Sicherlich gibt es auch weibliche Love-Scam-Profile? Wie ist hier das Geschlechterverhältnis? 70 Prozent männliche Fake-Profile zu 30 Prozent weibliche Fake-Profile?

Mit dem Verhältnis 70 zu 30 Prozent kommt es schon ungefähr hin, wobei ich natürlich als Frau immer nur die männlichen Fake Profile sehe und manchmal denke: "Es gibt gar keine echten Männer mehr!"


Wir hatten uns 2012 einmal mit Monica Whitty über Love Scam unterhalten. Damals ging es um Afrikanische Scammer, die Frauen um ihr Geld betrügen und Männer, die von Fake-Frauen aus Osteuropa hinters Licht geführt werden. Ist die Nigeria Connection immer noch der "Marktführer" unter den Romance Scammern?

------------------------------------------------

→ **AUFGABENSTELLUNG**:
a – Prüfen Sie, ob die Aussagen (i), (ii) und (iii) mit dem Text über Love Scam übereinstimmen, und antworten Sie jeweils mit Ja oder Nein samt den entscheidenden Worten des Textes als wörtlichem Zitat. (i) Die Befragte hält ein Verhältnis von 70 zu 30 Prozent für ungefähr zutreffend. (ii) Das Gespräch mit Monica Whitty über Love Scam fand 2015 statt. (iii) In jenem Gespräch ging es auch um Männer, die von Fake-Frauen aus Osteuropa getäuscht werden.
b – Knüpfen Sie an das Ende des Textes über Love Scam an und führen Sie ihn weiter.

→ **AUSGANGSMATERIAL**:
------------------------------------------------

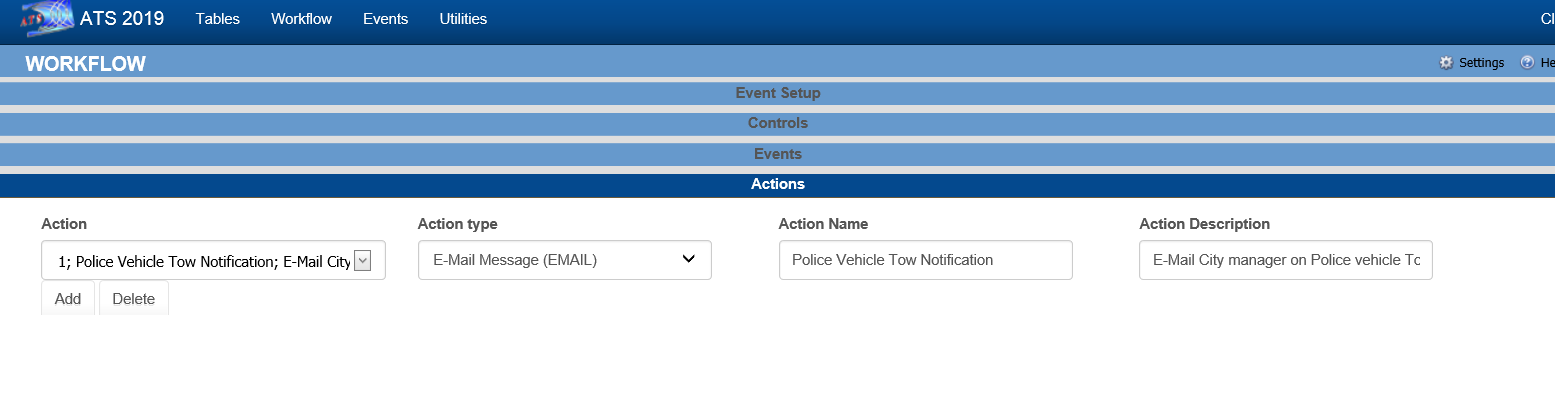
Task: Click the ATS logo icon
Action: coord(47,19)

------------------------------------------------

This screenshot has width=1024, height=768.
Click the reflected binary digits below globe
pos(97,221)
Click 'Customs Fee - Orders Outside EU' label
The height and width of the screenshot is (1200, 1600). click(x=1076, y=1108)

------------------------------------------------

→ **LÖSUNGEN**:
a –
(i) Ja: „Mit dem Verhältnis 70 zu 30 Prozent kommt es schon ungefähr hin“
(ii) Nein: „Wir hatten uns 2012 einmal mit Monica Whitty über Love Scam unterhalten.“
(iii) Ja: „Männer, die von Fake-Frauen aus Osteuropa hinters Licht geführt werden“

b –
Ja die Nigeria Connection ist immer noch die Nummer 1, wenn sich Scammer nach Indonesien oder Thailand oder andere Afrikanische Staaten verirren, dann sind es meistens Nigerianer, die ausgewandert sind. Weitere Tatorte: Ghana und neuerdings vermehrt die Elfenbeinküste.

Schon lange wird Afrika aber immer seltener erwähnt und immer weniger werden Zahlungen über Western Union gemacht. Vielmehr werden Zahlungen über Konten in der Türkei (Istanbul gilt hier als Hotspot!), Italien, Spanien, Frankreich, die USA und Deutschland gemacht. In Deutschland werden entweder andere Opfer mit hineingezogen oder die Konteninhaber werden daran beteiligt, Geld weiter zu leiten und bekommen Prozente.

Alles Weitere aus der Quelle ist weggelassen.